In the Avesta, Vərəθraγna has all the characteristics of an ancient warrior god, the personification of a force that shatters and overcomes any resistance or defense, an irresistible offensive force which displays its strength in attack. For this reason he is associated with Vanaintī Uparatāt “Conquering Superiority” (Yt. 14.0, 64) and is venerated as yazatanąm zayō.tə̄mō “the most highly armed of the gods” (Yt. 14.1), amavastəmō “the most endowed with attacking might” (Yt. 14.3), xᵛarənaŋuhastəmō “the most endowed with xᵛarənah-” (Yt. 14.3). He is represented as being in constant battle against his enemies, men and demons (daēvas), wizards (yātus) and pairikās, kavis and karapans (Yt. 14.4, 62).

Bahrām yašt (Yt. 14), dedicated to Vərəθraγna, belongs to the most ancient sections of the Younger Avesta or, at least, contains many archaic elements (A. Christensen, Études sur le zoroastrisme de la Perse antique, Copenhagen, 1928, pp. 7-8; M. Boyce, Zoroastrianism I, p. 63). Bahrām yašt is not one of the better preserved yašts, yet it gives us a vivid and exhaustive picture of the divinity. It first enumerates the ten incarnations, in both animal and human form, of Vərəθraγna. These recall, although exact correspondences are lacking, the avatāras of Viṣṇu in Purāṇic literature, or the ten incarnations of Indra (J. Charpentier, Kleine Beiträge zur indoiranischen Mythologie, Uppsala, 1911, pp. 25-68): an impetuous wind (Yt. 14.2-5); a bull with horns of gold (v. 7); a white horse with ears and muzzle of gold (v. 9); a camel in heat (vv. 11-13); a boar (v. 15); a youth at the ideal age of fifteen (v. 17); a falcon or bird of prey, vārəγna- (vv. 19-21); a ram (v. 23); a wild goat (v. 25); and an armed warrior (v. 27). It is interesting to note that the Avesta also attributed some of these metamorphoses to Tištrya (Yt. 8.13, 16, 20): the youth of fifteen, the bull with the horns of gold and the white horse; to Xᵛarənah (Yt. 19.35): the bird vārəγna-, and to Vayu: the camel (Dēnkard, ed. Sanjana, IX, 23.2-3; Benveniste and Renou, pp. 35f.). The first metamorphosis, the impetuous wind, also links the god of victory to Vāta (Vayu), another divinity endowed with warlike virtues in Iranian mythology (H. S. Nyberg, Die Religionen des alten Iran, Leipzig, 1938, p. 75; S. Wikander, Vayu I, Lund, 1942; G. Widengren, Les religions de l’Iran, Paris, 1968, pp. 33ff.).

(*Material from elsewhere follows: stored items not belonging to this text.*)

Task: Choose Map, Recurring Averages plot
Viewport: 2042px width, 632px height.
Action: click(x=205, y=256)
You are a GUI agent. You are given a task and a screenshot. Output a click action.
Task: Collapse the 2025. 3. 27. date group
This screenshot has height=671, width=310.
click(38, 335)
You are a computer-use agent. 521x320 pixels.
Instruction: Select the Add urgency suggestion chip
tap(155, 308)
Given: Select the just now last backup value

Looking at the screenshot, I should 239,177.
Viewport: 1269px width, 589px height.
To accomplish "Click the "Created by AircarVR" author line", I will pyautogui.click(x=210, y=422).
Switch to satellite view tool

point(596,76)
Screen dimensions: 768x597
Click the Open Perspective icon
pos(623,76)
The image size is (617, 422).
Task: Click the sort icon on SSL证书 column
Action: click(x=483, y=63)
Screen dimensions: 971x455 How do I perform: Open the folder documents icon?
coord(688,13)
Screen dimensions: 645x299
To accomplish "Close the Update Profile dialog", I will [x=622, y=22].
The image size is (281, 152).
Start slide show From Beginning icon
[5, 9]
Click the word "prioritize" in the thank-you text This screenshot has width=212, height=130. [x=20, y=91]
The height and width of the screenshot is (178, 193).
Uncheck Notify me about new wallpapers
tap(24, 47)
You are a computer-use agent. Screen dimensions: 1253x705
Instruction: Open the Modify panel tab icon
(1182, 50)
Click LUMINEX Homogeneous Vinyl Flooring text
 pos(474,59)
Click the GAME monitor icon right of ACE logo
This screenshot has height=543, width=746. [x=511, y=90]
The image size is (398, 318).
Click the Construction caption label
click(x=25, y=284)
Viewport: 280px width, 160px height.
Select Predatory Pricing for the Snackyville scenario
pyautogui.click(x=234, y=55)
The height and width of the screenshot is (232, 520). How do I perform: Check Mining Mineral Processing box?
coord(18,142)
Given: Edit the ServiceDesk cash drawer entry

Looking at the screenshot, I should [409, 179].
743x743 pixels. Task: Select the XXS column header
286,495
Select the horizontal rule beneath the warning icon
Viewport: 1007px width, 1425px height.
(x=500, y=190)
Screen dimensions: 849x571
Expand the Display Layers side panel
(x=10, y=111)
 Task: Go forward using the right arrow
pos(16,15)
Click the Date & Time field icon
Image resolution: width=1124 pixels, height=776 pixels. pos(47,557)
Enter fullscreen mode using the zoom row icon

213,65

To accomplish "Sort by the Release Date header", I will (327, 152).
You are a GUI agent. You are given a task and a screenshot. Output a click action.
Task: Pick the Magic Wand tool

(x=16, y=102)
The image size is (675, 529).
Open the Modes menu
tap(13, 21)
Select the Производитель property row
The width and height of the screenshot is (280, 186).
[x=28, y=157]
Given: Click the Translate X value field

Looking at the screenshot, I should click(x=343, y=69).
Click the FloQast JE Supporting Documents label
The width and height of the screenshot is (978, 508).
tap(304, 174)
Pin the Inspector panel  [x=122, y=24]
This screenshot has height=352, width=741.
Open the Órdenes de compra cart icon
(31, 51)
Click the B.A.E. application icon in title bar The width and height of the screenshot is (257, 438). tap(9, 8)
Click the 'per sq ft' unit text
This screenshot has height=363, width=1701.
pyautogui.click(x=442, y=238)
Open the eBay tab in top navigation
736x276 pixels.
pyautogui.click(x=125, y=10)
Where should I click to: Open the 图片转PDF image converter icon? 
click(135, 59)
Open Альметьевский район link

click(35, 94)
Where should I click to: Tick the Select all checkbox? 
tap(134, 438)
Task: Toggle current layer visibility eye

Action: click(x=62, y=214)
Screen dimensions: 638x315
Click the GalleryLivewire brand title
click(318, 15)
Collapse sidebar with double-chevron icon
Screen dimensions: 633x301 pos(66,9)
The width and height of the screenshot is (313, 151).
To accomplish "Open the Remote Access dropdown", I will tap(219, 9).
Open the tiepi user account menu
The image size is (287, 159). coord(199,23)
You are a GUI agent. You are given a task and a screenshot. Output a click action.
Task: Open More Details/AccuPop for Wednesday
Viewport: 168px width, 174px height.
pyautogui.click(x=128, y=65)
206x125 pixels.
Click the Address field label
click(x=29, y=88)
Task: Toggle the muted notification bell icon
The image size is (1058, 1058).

After the description of the incarnations of the god, the Bahrām yašt goes on to list the favors and gifts bestowed by Vərəθraγna on Zaraθuštra and on those who worship him according to the cult. These gifts are victory in thought, in word, and in action, as well as in declamatory speech and in retort, in conformity with a conception dating back to the Indo-Iranian practice of verbal contest (F. B. J. Kuiper, “The Ancient Aryan Verbal Contest,” IIJ 4,1960, pp. 243, 246). This evident Zoroastrianization of the cult of Vərəθraγna, which is reflected in Yt. 14.28-33, is coupled with a more popular image of the god, one in which he is more closely linked to magical elements and practices of exorcism which find parallels in India (B. Geiger, Die Aməša Spəntas. Ihr Wesen und ihre ursprüngliche Bedeutung, Vienna, 1916, pp. 66ff.; H. Lommel, Die Yäšt’s des Awesta, Göttingen, 1927, pp. 134-35; Benveniste and Renou, pp. 30-31). These were principally a matter of the so-called “magic of the feather,” i.e., oracles based on the falling or flying of a falcon’s feather, and so on (vv. 34-46). The rest of the yašt (vv. 47-64) is a hymn of praise to the god. The power of the god and the strength which this transmits to the Airyas are such as to confound all their enemies. On the other hand, the Vyāmburas (an unknown people), whom the Bahrām yašt describes as those who shed blood, burn prohibited wood, and make forbidden animal sacrifices (see Benveniste and Renou, pp. 37-38) follow other ritual practices in the cult of the god, which the faithful worshipers of Mazdā must stay away from (vv. 54-56).

The Bahrām yašt appears to be something of a patchwork, and in many passages recalls other Avestan texts. Christensen (pp. 7-8) notes these passages, comparing Yt. 14.15 with Yt. 10.70, Yt. 14.28-33 with Yt. 16.6-13, and Yt. 14.48-53 with Yt. 8.56-61, and prudently declares his inability to decide whether the passages in question belonged originally to one yašt or the other. In some cases, however, it is possible to say that Yt. 14 has borrowed from other yašts (in the case of Yt. 14.62 and Yt. 10.35-36 for example) while in others the opposite seems to be true (as in the case of Yt. 8.56-61 and Yt. 14.48-53; Benveniste and Renou, p. 38).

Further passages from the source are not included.